*ASSIGNMENT*
Please repeat the data in full, character for character.

*DATA TO PROCESS*
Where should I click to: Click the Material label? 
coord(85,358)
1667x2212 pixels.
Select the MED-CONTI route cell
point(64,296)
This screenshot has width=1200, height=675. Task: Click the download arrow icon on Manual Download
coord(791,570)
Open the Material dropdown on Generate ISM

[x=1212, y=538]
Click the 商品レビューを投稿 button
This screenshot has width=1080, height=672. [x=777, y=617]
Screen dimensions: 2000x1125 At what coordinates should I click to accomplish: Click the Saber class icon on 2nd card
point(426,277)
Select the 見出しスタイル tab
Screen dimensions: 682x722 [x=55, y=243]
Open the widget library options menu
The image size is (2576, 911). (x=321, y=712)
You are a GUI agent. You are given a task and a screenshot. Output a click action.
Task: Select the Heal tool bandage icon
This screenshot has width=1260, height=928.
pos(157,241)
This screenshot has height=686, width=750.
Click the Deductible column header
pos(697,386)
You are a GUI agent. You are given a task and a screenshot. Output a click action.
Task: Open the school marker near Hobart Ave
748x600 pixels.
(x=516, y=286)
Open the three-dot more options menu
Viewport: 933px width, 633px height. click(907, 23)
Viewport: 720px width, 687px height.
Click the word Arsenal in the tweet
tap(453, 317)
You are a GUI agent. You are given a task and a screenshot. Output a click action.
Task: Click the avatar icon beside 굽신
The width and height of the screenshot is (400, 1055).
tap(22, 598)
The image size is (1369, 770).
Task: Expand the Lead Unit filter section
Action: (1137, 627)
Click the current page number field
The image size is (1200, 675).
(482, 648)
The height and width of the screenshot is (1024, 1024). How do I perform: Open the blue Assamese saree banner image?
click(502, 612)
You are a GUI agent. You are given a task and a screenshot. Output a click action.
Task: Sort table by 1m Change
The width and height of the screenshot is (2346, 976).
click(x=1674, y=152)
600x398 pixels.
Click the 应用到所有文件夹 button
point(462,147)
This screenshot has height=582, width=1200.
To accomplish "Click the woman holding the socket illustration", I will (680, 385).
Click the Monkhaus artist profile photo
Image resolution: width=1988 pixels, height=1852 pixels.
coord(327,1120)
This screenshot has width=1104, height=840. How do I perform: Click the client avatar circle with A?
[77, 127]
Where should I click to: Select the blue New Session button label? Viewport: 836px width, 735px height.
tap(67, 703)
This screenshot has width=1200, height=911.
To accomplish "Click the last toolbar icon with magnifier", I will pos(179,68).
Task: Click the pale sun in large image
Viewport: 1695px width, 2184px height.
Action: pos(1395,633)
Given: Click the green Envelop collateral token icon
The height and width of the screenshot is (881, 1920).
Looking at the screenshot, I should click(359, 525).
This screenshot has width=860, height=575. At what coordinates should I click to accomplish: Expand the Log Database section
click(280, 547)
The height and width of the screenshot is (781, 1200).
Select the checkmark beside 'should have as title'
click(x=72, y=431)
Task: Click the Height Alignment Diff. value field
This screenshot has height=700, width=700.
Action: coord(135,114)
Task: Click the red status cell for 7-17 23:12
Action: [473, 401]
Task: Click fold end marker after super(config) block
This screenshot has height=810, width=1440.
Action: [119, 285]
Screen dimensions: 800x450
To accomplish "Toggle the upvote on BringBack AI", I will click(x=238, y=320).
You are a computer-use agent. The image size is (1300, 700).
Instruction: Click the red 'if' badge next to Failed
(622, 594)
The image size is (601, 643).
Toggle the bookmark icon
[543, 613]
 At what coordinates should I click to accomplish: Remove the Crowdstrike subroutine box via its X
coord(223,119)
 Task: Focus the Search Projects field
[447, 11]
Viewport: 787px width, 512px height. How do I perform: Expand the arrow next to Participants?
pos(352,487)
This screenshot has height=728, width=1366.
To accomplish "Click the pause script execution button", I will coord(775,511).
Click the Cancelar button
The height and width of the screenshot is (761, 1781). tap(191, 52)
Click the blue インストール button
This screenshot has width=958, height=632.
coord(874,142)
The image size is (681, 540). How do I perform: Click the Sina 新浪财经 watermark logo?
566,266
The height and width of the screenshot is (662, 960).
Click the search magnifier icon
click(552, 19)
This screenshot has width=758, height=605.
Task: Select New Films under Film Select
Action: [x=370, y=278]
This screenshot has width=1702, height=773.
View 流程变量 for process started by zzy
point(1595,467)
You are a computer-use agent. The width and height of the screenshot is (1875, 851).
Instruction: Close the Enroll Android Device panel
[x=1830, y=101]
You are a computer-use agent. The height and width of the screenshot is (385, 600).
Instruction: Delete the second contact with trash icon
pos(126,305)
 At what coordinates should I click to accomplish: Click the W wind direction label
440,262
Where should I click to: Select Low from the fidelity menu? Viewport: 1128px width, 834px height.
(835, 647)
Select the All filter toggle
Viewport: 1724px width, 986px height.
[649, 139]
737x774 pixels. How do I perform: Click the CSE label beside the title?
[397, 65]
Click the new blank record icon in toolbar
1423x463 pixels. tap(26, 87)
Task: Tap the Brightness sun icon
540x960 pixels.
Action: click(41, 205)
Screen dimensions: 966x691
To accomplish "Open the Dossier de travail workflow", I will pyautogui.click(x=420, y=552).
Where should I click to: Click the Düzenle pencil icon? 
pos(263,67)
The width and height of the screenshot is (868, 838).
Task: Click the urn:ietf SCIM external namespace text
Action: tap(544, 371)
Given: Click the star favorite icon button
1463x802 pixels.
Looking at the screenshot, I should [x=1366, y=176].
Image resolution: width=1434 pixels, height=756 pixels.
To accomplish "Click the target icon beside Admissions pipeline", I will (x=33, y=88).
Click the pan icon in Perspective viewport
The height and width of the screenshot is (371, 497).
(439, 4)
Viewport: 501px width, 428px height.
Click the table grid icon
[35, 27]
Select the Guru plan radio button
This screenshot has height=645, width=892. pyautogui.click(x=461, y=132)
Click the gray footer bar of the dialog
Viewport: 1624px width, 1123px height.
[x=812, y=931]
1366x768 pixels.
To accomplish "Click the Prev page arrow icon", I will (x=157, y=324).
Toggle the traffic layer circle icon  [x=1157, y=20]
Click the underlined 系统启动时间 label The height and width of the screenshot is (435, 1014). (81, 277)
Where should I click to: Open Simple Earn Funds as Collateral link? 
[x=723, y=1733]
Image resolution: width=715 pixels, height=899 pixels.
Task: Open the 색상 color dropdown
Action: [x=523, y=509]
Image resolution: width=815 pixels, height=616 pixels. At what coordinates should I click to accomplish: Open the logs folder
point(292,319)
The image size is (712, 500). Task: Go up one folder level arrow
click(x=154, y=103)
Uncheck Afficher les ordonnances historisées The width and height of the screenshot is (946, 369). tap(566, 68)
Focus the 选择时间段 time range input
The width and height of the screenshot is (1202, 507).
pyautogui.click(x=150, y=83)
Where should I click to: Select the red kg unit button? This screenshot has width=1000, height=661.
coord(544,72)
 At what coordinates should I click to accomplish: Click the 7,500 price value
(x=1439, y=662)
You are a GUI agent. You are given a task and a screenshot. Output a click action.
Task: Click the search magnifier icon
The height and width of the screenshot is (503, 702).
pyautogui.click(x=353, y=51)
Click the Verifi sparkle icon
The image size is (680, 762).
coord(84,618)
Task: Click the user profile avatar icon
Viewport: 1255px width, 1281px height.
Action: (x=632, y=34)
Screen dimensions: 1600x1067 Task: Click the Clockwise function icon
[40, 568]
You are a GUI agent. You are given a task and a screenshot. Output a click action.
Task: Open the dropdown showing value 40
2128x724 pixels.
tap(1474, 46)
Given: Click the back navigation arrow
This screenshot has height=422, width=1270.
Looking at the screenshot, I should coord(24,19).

*ANSWER*
Where should I click to: Click the Material label? 
coord(85,358)
1667x2212 pixels.
Select the MED-CONTI route cell
point(64,296)
This screenshot has width=1200, height=675. Task: Click the download arrow icon on Manual Download
coord(791,570)
Open the Material dropdown on Generate ISM

[x=1212, y=538]
Click the 商品レビューを投稿 button
This screenshot has width=1080, height=672. [x=777, y=617]
Screen dimensions: 2000x1125 At what coordinates should I click to accomplish: Click the Saber class icon on 2nd card
point(426,277)
Select the 見出しスタイル tab
Screen dimensions: 682x722 [x=55, y=243]
Open the widget library options menu
The image size is (2576, 911). (x=321, y=712)
You are a GUI agent. You are given a task and a screenshot. Output a click action.
Task: Select the Heal tool bandage icon
This screenshot has width=1260, height=928.
pos(157,241)
This screenshot has height=686, width=750.
Click the Deductible column header
pos(697,386)
You are a GUI agent. You are given a task and a screenshot. Output a click action.
Task: Open the school marker near Hobart Ave
748x600 pixels.
(x=516, y=286)
Open the three-dot more options menu
Viewport: 933px width, 633px height. click(907, 23)
Viewport: 720px width, 687px height.
Click the word Arsenal in the tweet
tap(453, 317)
You are a GUI agent. You are given a task and a screenshot. Output a click action.
Task: Click the avatar icon beside 굽신
The width and height of the screenshot is (400, 1055).
tap(22, 598)
The image size is (1369, 770).
Task: Expand the Lead Unit filter section
Action: (1137, 627)
Click the current page number field
The image size is (1200, 675).
(482, 648)
The height and width of the screenshot is (1024, 1024). How do I perform: Open the blue Assamese saree banner image?
click(502, 612)
You are a GUI agent. You are given a task and a screenshot. Output a click action.
Task: Sort table by 1m Change
The width and height of the screenshot is (2346, 976).
click(x=1674, y=152)
600x398 pixels.
Click the 应用到所有文件夹 button
point(462,147)
This screenshot has height=582, width=1200.
To accomplish "Click the woman holding the socket illustration", I will (680, 385).
Click the Monkhaus artist profile photo
Image resolution: width=1988 pixels, height=1852 pixels.
coord(327,1120)
This screenshot has width=1104, height=840. How do I perform: Click the client avatar circle with A?
[77, 127]
Where should I click to: Select the blue New Session button label? Viewport: 836px width, 735px height.
tap(67, 703)
This screenshot has width=1200, height=911.
To accomplish "Click the last toolbar icon with magnifier", I will pos(179,68).
Task: Click the pale sun in large image
Viewport: 1695px width, 2184px height.
Action: pos(1395,633)
Given: Click the green Envelop collateral token icon
The height and width of the screenshot is (881, 1920).
Looking at the screenshot, I should click(359, 525).
This screenshot has width=860, height=575. At what coordinates should I click to accomplish: Expand the Log Database section
click(280, 547)
The height and width of the screenshot is (781, 1200).
Select the checkmark beside 'should have as title'
click(x=72, y=431)
Task: Click the Height Alignment Diff. value field
This screenshot has height=700, width=700.
Action: coord(135,114)
Task: Click the red status cell for 7-17 23:12
Action: [473, 401]
Task: Click fold end marker after super(config) block
This screenshot has height=810, width=1440.
Action: [119, 285]
Screen dimensions: 800x450
To accomplish "Toggle the upvote on BringBack AI", I will click(x=238, y=320).
You are a computer-use agent. The image size is (1300, 700).
Instruction: Click the red 'if' badge next to Failed
(622, 594)
The image size is (601, 643).
Toggle the bookmark icon
[543, 613]
 At what coordinates should I click to accomplish: Remove the Crowdstrike subroutine box via its X
coord(223,119)
 Task: Focus the Search Projects field
[447, 11]
Viewport: 787px width, 512px height. How do I perform: Expand the arrow next to Participants?
pos(352,487)
This screenshot has height=728, width=1366.
To accomplish "Click the pause script execution button", I will coord(775,511).
Click the Cancelar button
The height and width of the screenshot is (761, 1781). tap(191, 52)
Click the blue インストール button
This screenshot has width=958, height=632.
coord(874,142)
The image size is (681, 540). How do I perform: Click the Sina 新浪财经 watermark logo?
566,266
The height and width of the screenshot is (662, 960).
Click the search magnifier icon
click(552, 19)
This screenshot has width=758, height=605.
Task: Select New Films under Film Select
Action: [x=370, y=278]
This screenshot has width=1702, height=773.
View 流程变量 for process started by zzy
point(1595,467)
You are a computer-use agent. The width and height of the screenshot is (1875, 851).
Instruction: Close the Enroll Android Device panel
[x=1830, y=101]
You are a computer-use agent. The height and width of the screenshot is (385, 600).
Instruction: Delete the second contact with trash icon
pos(126,305)
 At what coordinates should I click to accomplish: Click the W wind direction label
440,262
Where should I click to: Select Low from the fidelity menu? Viewport: 1128px width, 834px height.
(835, 647)
Select the All filter toggle
Viewport: 1724px width, 986px height.
[649, 139]
737x774 pixels. How do I perform: Click the CSE label beside the title?
[397, 65]
Click the new blank record icon in toolbar
1423x463 pixels. tap(26, 87)
Task: Tap the Brightness sun icon
540x960 pixels.
Action: click(41, 205)
Screen dimensions: 966x691
To accomplish "Open the Dossier de travail workflow", I will pyautogui.click(x=420, y=552).
Where should I click to: Click the Düzenle pencil icon? 
pos(263,67)
The width and height of the screenshot is (868, 838).
Task: Click the urn:ietf SCIM external namespace text
Action: tap(544, 371)
Given: Click the star favorite icon button
1463x802 pixels.
Looking at the screenshot, I should [x=1366, y=176].
Image resolution: width=1434 pixels, height=756 pixels.
To accomplish "Click the target icon beside Admissions pipeline", I will (x=33, y=88).
Click the pan icon in Perspective viewport
The height and width of the screenshot is (371, 497).
(439, 4)
Viewport: 501px width, 428px height.
Click the table grid icon
[35, 27]
Select the Guru plan radio button
This screenshot has height=645, width=892. pyautogui.click(x=461, y=132)
Click the gray footer bar of the dialog
Viewport: 1624px width, 1123px height.
[x=812, y=931]
1366x768 pixels.
To accomplish "Click the Prev page arrow icon", I will (x=157, y=324).
Toggle the traffic layer circle icon  [x=1157, y=20]
Click the underlined 系统启动时间 label The height and width of the screenshot is (435, 1014). (81, 277)
Where should I click to: Open Simple Earn Funds as Collateral link? 
[x=723, y=1733]
Image resolution: width=715 pixels, height=899 pixels.
Task: Open the 색상 color dropdown
Action: [x=523, y=509]
Image resolution: width=815 pixels, height=616 pixels. At what coordinates should I click to accomplish: Open the logs folder
point(292,319)
The image size is (712, 500). Task: Go up one folder level arrow
click(x=154, y=103)
Uncheck Afficher les ordonnances historisées The width and height of the screenshot is (946, 369). tap(566, 68)
Focus the 选择时间段 time range input
The width and height of the screenshot is (1202, 507).
pyautogui.click(x=150, y=83)
Where should I click to: Select the red kg unit button? This screenshot has width=1000, height=661.
coord(544,72)
 At what coordinates should I click to accomplish: Click the 7,500 price value
(x=1439, y=662)
You are a GUI agent. You are given a task and a screenshot. Output a click action.
Task: Click the search magnifier icon
The height and width of the screenshot is (503, 702).
pyautogui.click(x=353, y=51)
Click the Verifi sparkle icon
The image size is (680, 762).
coord(84,618)
Task: Click the user profile avatar icon
Viewport: 1255px width, 1281px height.
Action: (x=632, y=34)
Screen dimensions: 1600x1067 Task: Click the Clockwise function icon
[40, 568]
You are a GUI agent. You are given a task and a screenshot. Output a click action.
Task: Open the dropdown showing value 40
2128x724 pixels.
tap(1474, 46)
Given: Click the back navigation arrow
This screenshot has height=422, width=1270.
Looking at the screenshot, I should coord(24,19).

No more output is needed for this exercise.